持ち込みセットアップの他にも、2レース制の難しさは土曜日のレースにも出てくる。RAYBRIG NSX CONCEPT-GTの山本尚貴が話す。
「2レース制のリスクがあるとすれば、1点でも多くポイントがほしい状況で、土曜日に無理をしてクルマにトラブルやアクシデントが起きてしまったら日曜日に影響がある可能性があること。前に行かないといけないけど、いつものレースとは違って抑えないといけないバランス、気持ちの持って行き方は変わると思います。やっぱり流れは大事ですからね。日曜日に影響のある接触とかレースのリザルトになってしまうと、日曜日に立て直すこともできるけど、失ってしまうこともある。それが2レースの面白さでもあるし、怖さでもあると思います。それはスーパーフォーミュラの最終戦で2レースを経験しているドライバーなら、有利な部分もあるのかもしれないですね」
それでも山本は、2レース制をネガティブに捉えるドライバーはいないのでは、と推察する。
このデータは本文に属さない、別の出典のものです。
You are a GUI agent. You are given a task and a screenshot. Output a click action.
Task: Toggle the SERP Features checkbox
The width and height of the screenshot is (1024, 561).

「GTでは初めての2レースのフォーマットになりますが、結局、速いクルマはどんなフォーマットでも前に来ると思っています。それは土曜日と日曜日でウエイトハンデが変わっても同じ。調子がいいクルマは2レースとも前に行けるチャンスがあるし、土曜日に調子が悪くても日曜日に立て直すことができる。だから、ドライバーとしてあまりネガティブに捉える人はいないんじゃないかなと思います。みんなポジティブに考えると思います」
現在ランキングトップのMOTUL GT-Rの松田次生も、2レースを戦うドライバーの心境を以下のように語る。
「1日に予選と決勝、両方を2日間やる難しさはあります。セットアップで新しいものを試すことができないし、土曜日のセッションでは日曜日を考えてあまり無理はできない。でも、無理ができないとはいえ、行くときは行かないといけないので、そこは普段のレースとあまり変わらないのかもしれません。とりあえず、軽い状態で走るのはウチは開幕戦以来なので、そこでちょっとビックリすることはあるかもしれませんね」
次生は第7戦タイでGT300のマシンと絡んでしまい、大クラッシュを引き起こしてしまった。ランキングリーダーでありながら、ここ数戦はアクシデントが多い。